What this task involves |
Copy every one of the entries below verbatim, keeping each line intact and in its original order.

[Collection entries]

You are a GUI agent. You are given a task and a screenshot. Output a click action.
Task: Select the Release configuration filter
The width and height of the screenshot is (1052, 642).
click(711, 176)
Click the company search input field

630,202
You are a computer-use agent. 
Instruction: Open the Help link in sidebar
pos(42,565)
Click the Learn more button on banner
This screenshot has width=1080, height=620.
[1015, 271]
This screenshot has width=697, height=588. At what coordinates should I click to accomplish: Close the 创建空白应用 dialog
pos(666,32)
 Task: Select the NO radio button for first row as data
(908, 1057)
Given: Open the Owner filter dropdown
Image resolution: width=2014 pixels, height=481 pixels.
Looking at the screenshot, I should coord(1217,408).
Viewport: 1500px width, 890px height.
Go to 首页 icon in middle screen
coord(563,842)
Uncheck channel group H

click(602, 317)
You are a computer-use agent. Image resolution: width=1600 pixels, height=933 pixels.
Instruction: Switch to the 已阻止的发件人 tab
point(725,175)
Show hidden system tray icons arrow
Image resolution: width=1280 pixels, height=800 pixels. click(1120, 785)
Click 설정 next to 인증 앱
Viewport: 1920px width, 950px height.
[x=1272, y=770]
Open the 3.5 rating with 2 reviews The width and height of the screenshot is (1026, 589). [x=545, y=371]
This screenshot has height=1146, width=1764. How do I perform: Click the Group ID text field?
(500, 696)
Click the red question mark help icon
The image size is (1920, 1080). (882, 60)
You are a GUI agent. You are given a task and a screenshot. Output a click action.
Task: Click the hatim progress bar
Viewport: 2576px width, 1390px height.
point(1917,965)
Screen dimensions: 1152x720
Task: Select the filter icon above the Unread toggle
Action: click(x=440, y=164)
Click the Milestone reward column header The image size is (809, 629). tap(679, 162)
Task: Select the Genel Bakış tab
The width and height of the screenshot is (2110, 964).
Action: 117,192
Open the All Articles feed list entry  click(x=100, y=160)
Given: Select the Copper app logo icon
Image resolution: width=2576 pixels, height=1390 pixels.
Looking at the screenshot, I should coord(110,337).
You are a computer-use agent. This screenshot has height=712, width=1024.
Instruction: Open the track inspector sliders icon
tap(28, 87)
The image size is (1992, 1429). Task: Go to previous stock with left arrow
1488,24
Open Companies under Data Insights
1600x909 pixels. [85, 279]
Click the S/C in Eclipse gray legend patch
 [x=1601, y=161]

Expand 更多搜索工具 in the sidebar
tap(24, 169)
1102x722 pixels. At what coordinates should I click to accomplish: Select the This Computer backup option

Result for this exercise |
You are a GUI agent. You are given a task and a screenshot. Output a click action.
Task: Select the Release configuration filter
The width and height of the screenshot is (1052, 642).
click(711, 176)
Click the company search input field

630,202
You are a computer-use agent. 
Instruction: Open the Help link in sidebar
pos(42,565)
Click the Learn more button on banner
This screenshot has width=1080, height=620.
[1015, 271]
This screenshot has width=697, height=588. At what coordinates should I click to accomplish: Close the 创建空白应用 dialog
pos(666,32)
 Task: Select the NO radio button for first row as data
(908, 1057)
Given: Open the Owner filter dropdown
Image resolution: width=2014 pixels, height=481 pixels.
Looking at the screenshot, I should coord(1217,408).
Viewport: 1500px width, 890px height.
Go to 首页 icon in middle screen
coord(563,842)
Uncheck channel group H

click(602, 317)
You are a computer-use agent. Image resolution: width=1600 pixels, height=933 pixels.
Instruction: Switch to the 已阻止的发件人 tab
point(725,175)
Show hidden system tray icons arrow
Image resolution: width=1280 pixels, height=800 pixels. click(1120, 785)
Click 설정 next to 인증 앱
Viewport: 1920px width, 950px height.
[x=1272, y=770]
Open the 3.5 rating with 2 reviews The width and height of the screenshot is (1026, 589). [x=545, y=371]
This screenshot has height=1146, width=1764. How do I perform: Click the Group ID text field?
(500, 696)
Click the red question mark help icon
The image size is (1920, 1080). (882, 60)
You are a GUI agent. You are given a task and a screenshot. Output a click action.
Task: Click the hatim progress bar
Viewport: 2576px width, 1390px height.
point(1917,965)
Screen dimensions: 1152x720
Task: Select the filter icon above the Unread toggle
Action: click(x=440, y=164)
Click the Milestone reward column header The image size is (809, 629). tap(679, 162)
Task: Select the Genel Bakış tab
The width and height of the screenshot is (2110, 964).
Action: 117,192
Open the All Articles feed list entry  click(x=100, y=160)
Given: Select the Copper app logo icon
Image resolution: width=2576 pixels, height=1390 pixels.
Looking at the screenshot, I should coord(110,337).
You are a computer-use agent. This screenshot has height=712, width=1024.
Instruction: Open the track inspector sliders icon
tap(28, 87)
The image size is (1992, 1429). Task: Go to previous stock with left arrow
1488,24
Open Companies under Data Insights
1600x909 pixels. [85, 279]
Click the S/C in Eclipse gray legend patch
 [x=1601, y=161]

Expand 更多搜索工具 in the sidebar
tap(24, 169)
1102x722 pixels. At what coordinates should I click to accomplish: Select the This Computer backup option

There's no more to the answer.